Autre grand axe des propositions de la mission : améliorer la détection et l’accompagnement des entreprises en difficulté. Pour ce faire, le rapport préconise de rassembler tous les acteurs de la prévention autour d’une gouvernance territoriale modernisée et de mobiliser davantage les partenaires de l’entreprise.
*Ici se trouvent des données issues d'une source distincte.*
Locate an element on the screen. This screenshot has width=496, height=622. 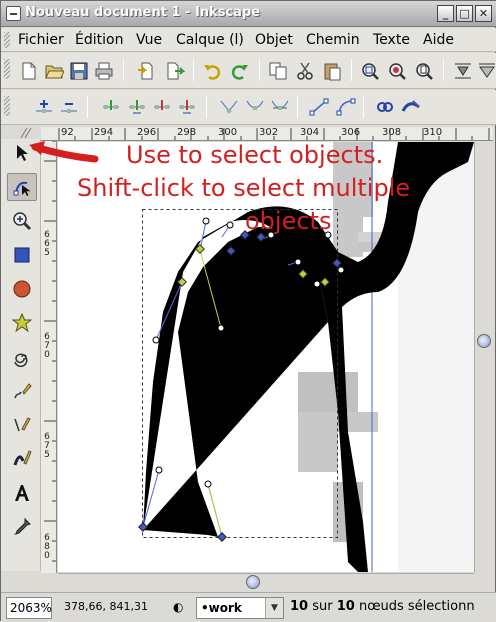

À commencer par les experts-comptables, en prévoyant une obligation d’alerte, non pas auprès du tribunal mais auprès du dirigeant, un entretien obligatoire entre le chef d’entreprise et l’expert‑comptable, dès que ce dernier ne perçoit plus d’honoraires, et la possibilité pour le professionnel du chiffre d’effectuer un signalement auprès du tribunal à l’issue de cet entretien.
Les rapporteurs suggèrent également de créer un « tribunal des entreprises » en faisant évoluer les compétences du tribunal de commerce, « qui serait compétent pour l’ensemble des entreprises quelle que soit leur activité », a expliqué Romain Grau, et « qui n’aurait plus à connaître du contentieux des sanctions », transféré au tribunal judiciaire. « Ce serait une mesure de simplification et de pédagogie particulièrement bienvenue et qui permettrait de donner tout son sens à l’expression ‘se placer sous la protection du tribunal’ ».
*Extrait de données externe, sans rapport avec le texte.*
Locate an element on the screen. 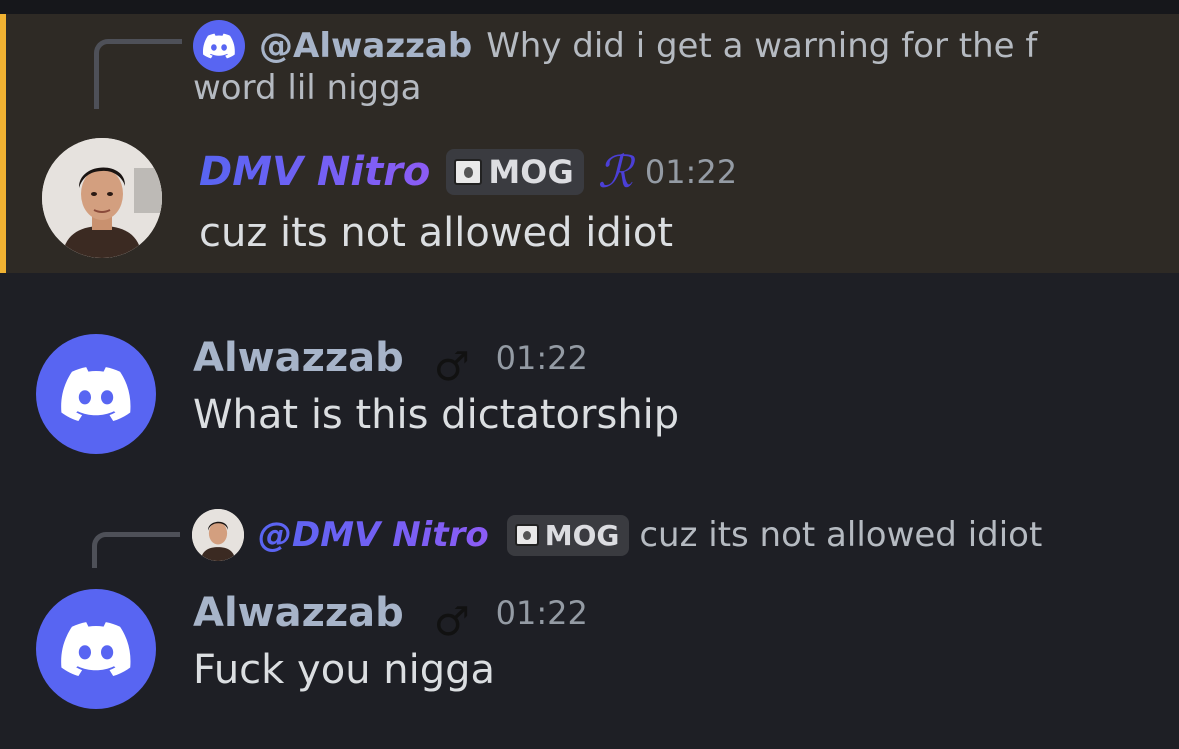 Image resolution: width=1179 pixels, height=749 pixels. script-r-icon: ℛ is located at coordinates (616, 172).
Réformer à nouveau le droit des entreprises en difficulté
Le rapport invite aussi les pouvoirs publics à « renforcer l’efficacité des procédures collectives pour les rendre plus souples et plus adaptées aux besoins de l’économie », a poursuivi le député. « Nous avons donc mené une réflexion sur la nécessité de faire évaluer à nouveau le droit des entreprises en difficulté », mais « nul besoin d’envisager un grand soir » pour autant. « Si les fondamentaux du droit des entreprises en difficulté doivent être conservés, la crise a mis en lumière un certain nombre de failles structurelles de ce droit, avec globalement des procédures trop lourdes, trop longues et éprouvantes pour l’ensemble des parties prenantes ». Le rapport propose, notamment, d’améliorer l’attractivité des procédures amiables en encadrant davantage leur coût et en modernisant la procédure de conciliation, d’élargir le bénéfice de la procédure simplifiée de sortie de crise à l’ensemble des PME, de permettre une saisine plus rapide du tribunal, d’écourter les délais de la période d’observation et de « lever certains obstacles procéduraux à la réussite du sauvetage de l’entreprise ».
Enfin, le dernier grand axe des propositions vise à faciliter le rebond du chef d’entreprise. Il s’agit, en particulier, de procéder à un traitement accéléré de la liquidation lorsque aucune autre solution n’est possible, d’autoriser (sous conditions) la reprise par le dirigeant, de garantir un véritable droit à l’oubli pour les chefs d’entreprise et de renforcer la protection des biens personnels du dirigeant.
Le comité de sortie de crise, qui s’est réuni la première fois le 22 juillet dernier, a d’ores et déjà fait savoir qu’il allait étudier l’ensemble de ces propositions.
Entre 20 000 et 25 000 entreprises en sursis
Selon le rapport de la mission d’information commune de l’Assemblée nationale sur les entreprises en difficulté du fait de la crise sanitaire, entre 20 000 et 25 000 entreprises françaises seraient actuellement « en sursis », car maintenues à flot grâce aux dispositifs de soutien gouvernementaux. Les défaillances d’entreprises ont en effet enregistré une baisse radicale depuis le début de la pandémie (- 40% en 2020 par rapport à 2019). Plus d’un million de salariés ont été concernés par l’activité partielle, 685 000 entreprises ont bénéficié des prêts garantis par l’État (139 milliards d’euros de prêt accordés) et 2 millions d’entreprises ont eu droit au Fonds de solidarité (33 milliards d’euros d’aide versés). Entre mars et septembre 2020, environ 2,4 millions d’entreprises ont utilisé les reports de cotisations de sécurité sociale.